Part of a data file

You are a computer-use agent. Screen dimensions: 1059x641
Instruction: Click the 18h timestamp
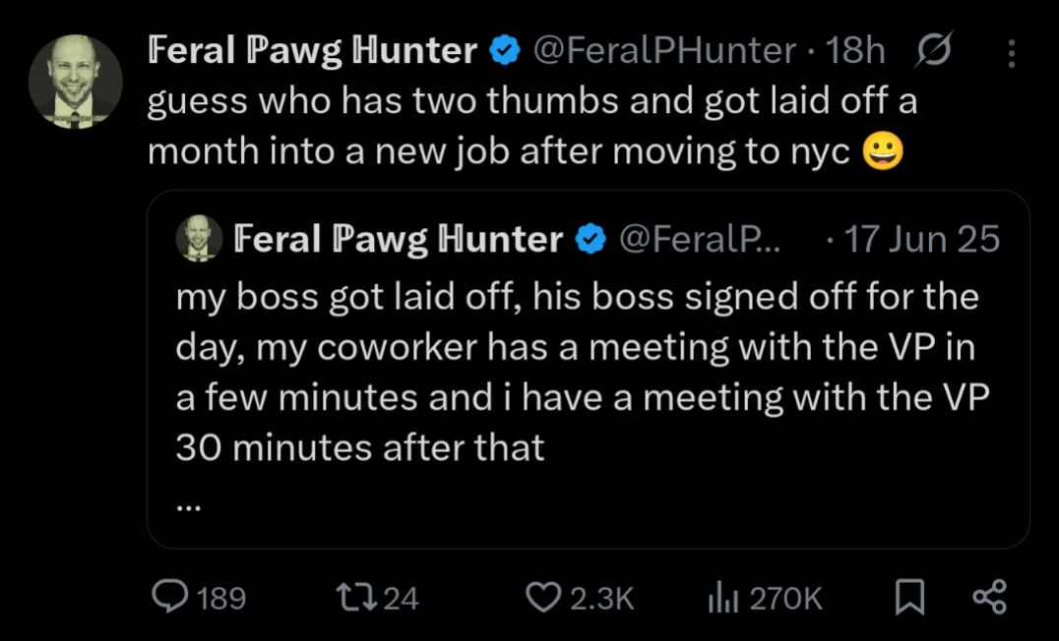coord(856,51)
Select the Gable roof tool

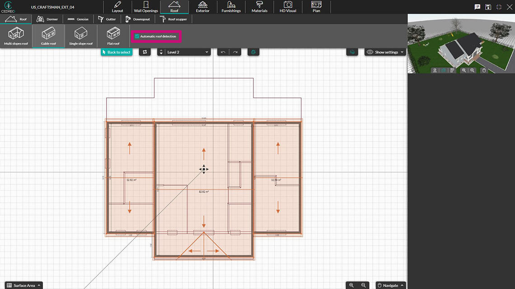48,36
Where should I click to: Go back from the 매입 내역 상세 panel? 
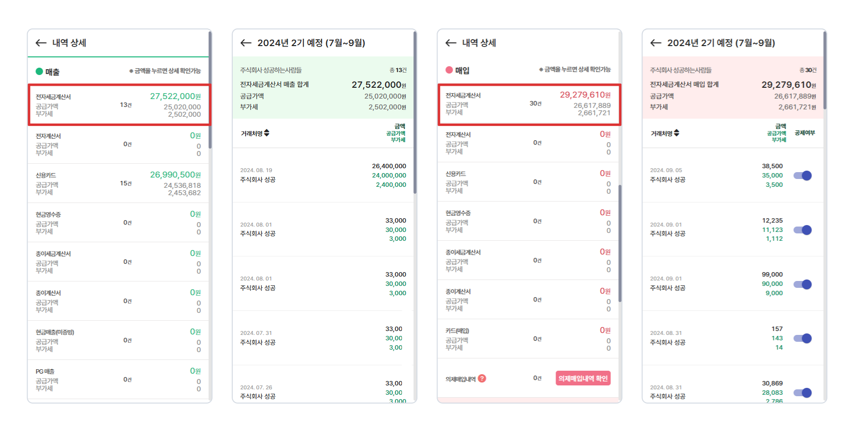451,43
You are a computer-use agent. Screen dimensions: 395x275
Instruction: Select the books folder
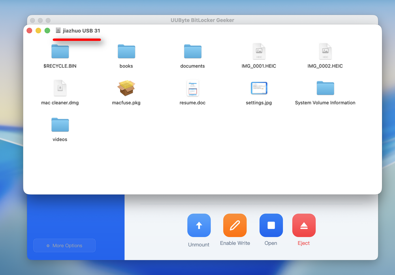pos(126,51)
==
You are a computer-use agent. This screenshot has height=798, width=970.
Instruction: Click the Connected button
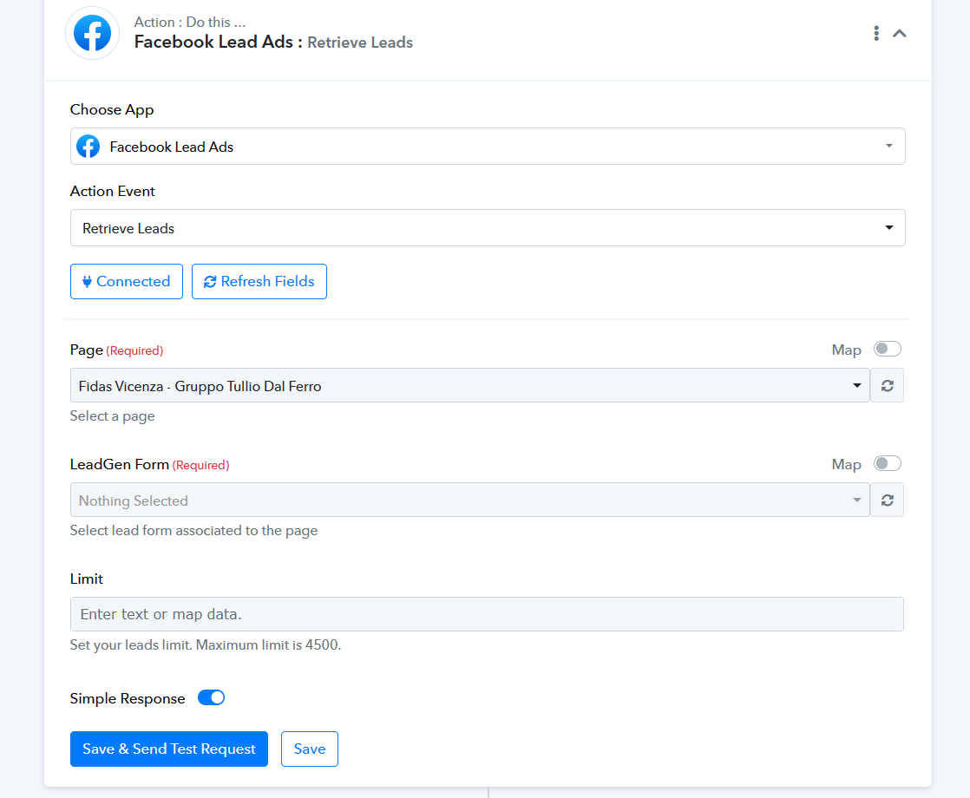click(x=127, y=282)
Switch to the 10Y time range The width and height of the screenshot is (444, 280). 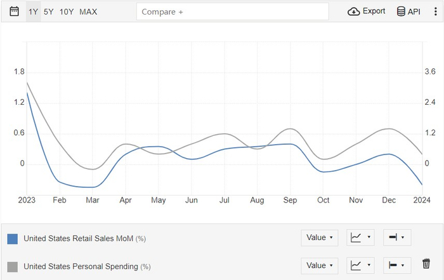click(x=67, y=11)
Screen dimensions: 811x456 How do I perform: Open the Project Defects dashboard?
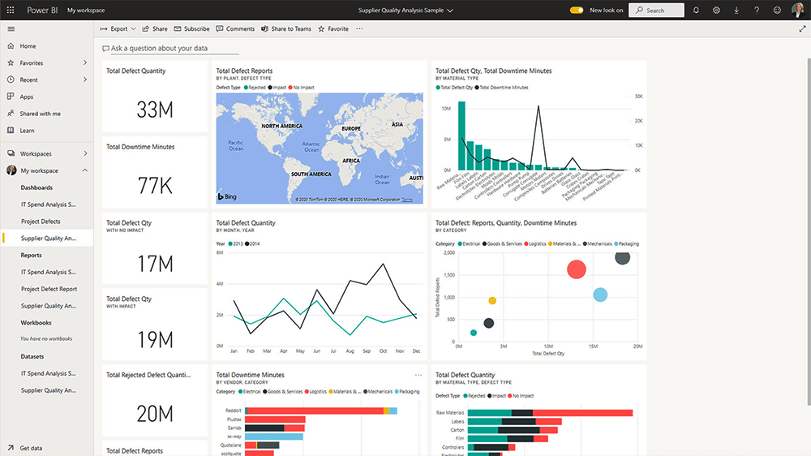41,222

To be done —
Rewrite the records from the line with "Select the Gable roof tool" to the line with "pos(126,51)", replacing "books folder" with "documents folder" and keeping everything else unchanged. Leave the pictures out of the answer.

Correct answer —
Select the Gable roof tool

48,36
Where should I click to: Go back from the 매입 내역 상세 panel? 
451,43
You are a computer-use agent. Screen dimensions: 395x275
Instruction: Select the documents folder
pos(126,51)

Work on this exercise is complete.